A sad fact about our society today is that there is an increasing number of grandparents raising their grandkids because their own children are unable or unwilling to do it due to a variety of factors that can include parental death, homelessness, neglect, drug addiction, poverty, and mental illness. In fact, a recent study revealed that over 2.5 million grandparents in the US are now raising one out of every twelve grandchildren.
If you or someone you know is in this situation there can be a number of questions that arise about custody, financial assistance, school enrollment, housing, health care, and basic mental well-being. But there’s no reason to despair. There are a lot of resources and support out there — the biggest being AARP – along with a number of activist organizations such as Grandfamilies of America.
Studies have also shown that seniors who might have been looking forward to winding down after retirement often experience an initial period of feeling overwhelmed and alone when suddenly faced with raising their children’s children. But often with a little outside support, those feelings turned into more positive ones as the new relationship with their grandkids develops.

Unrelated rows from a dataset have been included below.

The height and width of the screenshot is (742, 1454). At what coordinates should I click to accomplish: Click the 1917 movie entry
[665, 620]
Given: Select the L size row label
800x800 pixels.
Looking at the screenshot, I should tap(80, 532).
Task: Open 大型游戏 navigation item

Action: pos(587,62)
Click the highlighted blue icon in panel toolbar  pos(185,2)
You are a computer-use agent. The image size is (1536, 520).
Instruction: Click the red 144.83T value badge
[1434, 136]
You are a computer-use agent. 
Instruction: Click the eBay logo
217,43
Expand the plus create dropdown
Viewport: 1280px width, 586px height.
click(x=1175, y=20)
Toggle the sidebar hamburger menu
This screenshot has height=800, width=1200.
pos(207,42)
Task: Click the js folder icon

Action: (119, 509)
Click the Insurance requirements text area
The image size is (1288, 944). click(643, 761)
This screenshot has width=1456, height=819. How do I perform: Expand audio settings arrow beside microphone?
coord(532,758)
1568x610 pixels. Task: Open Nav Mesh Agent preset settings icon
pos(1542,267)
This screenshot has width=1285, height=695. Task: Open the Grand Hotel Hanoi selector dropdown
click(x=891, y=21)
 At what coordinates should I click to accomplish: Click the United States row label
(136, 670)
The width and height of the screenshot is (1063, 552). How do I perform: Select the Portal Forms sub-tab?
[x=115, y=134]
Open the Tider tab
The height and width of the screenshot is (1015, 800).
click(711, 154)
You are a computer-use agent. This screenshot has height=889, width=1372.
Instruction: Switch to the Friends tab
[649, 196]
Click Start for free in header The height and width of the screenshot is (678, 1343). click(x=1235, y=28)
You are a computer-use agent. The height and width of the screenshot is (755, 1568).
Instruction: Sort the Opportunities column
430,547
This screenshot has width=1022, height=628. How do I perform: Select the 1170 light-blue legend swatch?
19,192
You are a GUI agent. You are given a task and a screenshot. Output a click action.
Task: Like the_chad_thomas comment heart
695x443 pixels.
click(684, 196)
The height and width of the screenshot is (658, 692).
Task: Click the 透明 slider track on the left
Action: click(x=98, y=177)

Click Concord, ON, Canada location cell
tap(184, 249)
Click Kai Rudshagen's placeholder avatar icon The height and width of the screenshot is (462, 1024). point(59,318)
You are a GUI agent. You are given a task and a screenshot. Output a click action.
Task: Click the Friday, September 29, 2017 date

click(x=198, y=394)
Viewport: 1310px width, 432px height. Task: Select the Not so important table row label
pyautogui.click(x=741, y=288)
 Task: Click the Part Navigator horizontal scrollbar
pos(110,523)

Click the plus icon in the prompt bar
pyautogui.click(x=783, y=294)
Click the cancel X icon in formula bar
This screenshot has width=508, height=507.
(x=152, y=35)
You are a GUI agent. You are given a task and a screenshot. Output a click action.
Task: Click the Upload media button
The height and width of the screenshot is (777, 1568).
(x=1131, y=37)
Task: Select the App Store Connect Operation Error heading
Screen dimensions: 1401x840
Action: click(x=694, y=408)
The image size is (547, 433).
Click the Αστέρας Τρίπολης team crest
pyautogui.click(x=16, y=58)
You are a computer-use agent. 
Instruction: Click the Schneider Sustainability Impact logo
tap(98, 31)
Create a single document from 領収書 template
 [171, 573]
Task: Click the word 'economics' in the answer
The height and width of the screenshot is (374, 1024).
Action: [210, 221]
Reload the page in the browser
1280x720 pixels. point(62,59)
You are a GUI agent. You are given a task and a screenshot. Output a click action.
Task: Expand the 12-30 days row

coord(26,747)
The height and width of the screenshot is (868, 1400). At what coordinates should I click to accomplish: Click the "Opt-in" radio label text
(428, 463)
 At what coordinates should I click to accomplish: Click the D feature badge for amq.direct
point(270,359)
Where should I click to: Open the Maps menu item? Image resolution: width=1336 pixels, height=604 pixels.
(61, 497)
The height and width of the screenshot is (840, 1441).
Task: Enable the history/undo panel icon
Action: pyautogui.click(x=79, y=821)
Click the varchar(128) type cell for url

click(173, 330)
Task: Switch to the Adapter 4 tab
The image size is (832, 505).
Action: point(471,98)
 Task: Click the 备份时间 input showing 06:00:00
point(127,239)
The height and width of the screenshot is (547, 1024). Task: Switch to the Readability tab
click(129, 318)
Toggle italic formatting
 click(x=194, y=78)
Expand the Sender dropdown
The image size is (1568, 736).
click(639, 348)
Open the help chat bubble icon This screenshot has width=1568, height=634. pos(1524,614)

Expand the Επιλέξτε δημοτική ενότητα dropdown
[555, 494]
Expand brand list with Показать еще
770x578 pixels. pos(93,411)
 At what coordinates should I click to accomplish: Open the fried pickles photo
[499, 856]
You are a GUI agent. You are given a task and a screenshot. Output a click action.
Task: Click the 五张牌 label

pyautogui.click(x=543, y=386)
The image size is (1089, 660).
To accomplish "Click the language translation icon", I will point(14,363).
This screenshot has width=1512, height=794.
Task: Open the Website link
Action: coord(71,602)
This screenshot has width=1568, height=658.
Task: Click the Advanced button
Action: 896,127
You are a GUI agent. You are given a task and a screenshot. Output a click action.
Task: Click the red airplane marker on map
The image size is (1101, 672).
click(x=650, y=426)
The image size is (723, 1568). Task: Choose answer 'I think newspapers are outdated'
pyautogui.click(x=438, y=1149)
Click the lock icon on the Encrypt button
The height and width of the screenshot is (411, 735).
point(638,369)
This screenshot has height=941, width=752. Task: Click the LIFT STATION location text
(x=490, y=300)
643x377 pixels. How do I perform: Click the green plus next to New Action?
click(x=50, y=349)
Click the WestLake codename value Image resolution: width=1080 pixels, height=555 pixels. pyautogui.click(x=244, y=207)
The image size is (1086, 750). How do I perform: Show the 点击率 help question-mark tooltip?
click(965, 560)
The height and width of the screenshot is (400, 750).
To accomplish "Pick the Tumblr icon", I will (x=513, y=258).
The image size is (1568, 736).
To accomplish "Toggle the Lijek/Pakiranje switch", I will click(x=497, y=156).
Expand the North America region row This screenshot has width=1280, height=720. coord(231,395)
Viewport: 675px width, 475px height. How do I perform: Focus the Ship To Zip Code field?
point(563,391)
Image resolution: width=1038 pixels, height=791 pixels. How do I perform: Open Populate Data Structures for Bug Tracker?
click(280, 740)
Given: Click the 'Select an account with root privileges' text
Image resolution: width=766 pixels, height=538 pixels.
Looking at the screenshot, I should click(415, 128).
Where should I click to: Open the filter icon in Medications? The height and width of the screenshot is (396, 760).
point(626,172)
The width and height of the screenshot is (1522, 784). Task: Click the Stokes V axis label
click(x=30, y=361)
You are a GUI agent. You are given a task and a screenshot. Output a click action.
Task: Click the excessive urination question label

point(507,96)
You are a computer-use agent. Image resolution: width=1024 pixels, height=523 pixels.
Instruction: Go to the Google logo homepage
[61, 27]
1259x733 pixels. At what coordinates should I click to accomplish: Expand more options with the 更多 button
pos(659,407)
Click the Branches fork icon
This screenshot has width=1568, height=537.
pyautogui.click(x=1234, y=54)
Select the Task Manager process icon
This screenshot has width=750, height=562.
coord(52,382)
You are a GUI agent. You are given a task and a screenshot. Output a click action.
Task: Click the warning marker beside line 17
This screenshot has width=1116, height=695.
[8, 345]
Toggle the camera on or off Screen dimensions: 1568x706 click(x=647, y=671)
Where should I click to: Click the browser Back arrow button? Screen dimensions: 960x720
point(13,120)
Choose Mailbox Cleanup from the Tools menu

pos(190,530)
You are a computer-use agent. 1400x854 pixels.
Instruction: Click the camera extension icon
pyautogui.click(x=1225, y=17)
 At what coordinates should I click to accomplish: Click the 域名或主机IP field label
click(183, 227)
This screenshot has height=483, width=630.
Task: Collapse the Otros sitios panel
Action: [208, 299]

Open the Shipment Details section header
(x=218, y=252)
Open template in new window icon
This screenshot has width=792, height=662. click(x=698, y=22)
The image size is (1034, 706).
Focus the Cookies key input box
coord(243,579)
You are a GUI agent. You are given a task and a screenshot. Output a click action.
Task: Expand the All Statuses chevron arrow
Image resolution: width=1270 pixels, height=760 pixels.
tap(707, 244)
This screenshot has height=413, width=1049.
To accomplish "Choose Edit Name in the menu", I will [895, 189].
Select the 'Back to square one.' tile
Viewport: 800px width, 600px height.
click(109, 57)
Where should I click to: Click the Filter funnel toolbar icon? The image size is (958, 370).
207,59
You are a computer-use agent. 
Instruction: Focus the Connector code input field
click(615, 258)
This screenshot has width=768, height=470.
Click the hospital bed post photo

Here are some helpful tips for grandparents who find themselves raising their grandkids:
Talk with an attorney
Depending on your specific situation and your need for additional outside help, there are a number of legal arrangements that can be made such as adoption, legal guardianship, legal custody, kinship care via your state’s foster-care system, and others that would qualify you for a variety of benefits and the ability to make decisions about your grandchild’s life. Talk with an attorney to find out what’s best for you and your grandchildren.
Understand what your housing can handle
Seniors live a wide variety of homes – from houses and condominiums to apartments and assisted living communities. If you live in senior or subsidized housing and aren’t sure what your living arrangements can accommodate, talk with management or seek legal advice. Often what you can or can’t do revolves around what constitutes a “family” according to the managers or owners of your property.
Investigate public assistance
There is nothing shameful or wrong about seeking assistance. With America’s aging population and a shaky economy, increasing numbers of people are suddenly finding themselves requiring a little help now and then – it can happen to anyone and it does. Check with your state and local government agencies and online resources such as AARP for information about healthcare, housing, food, clothing, and education assistance. There are a number of sources for a wide range of public assistance out there, you just have to look.
Join a support group
Nothing brings smile and lifts the spirits as much as having friends and fellow grandparents who understand what you’re experiencing and can provide a sympathetic ear and an encouraging word.
There are as many different kinds of support groups as there are people, so seek out one or more that best fit your needs. Often you’ll find announcements for them and information about them at your local senior center, church, library, or municipal office. Check private and government online resources. The important thing is to get together with others who are happy to mutually share warm, caring support.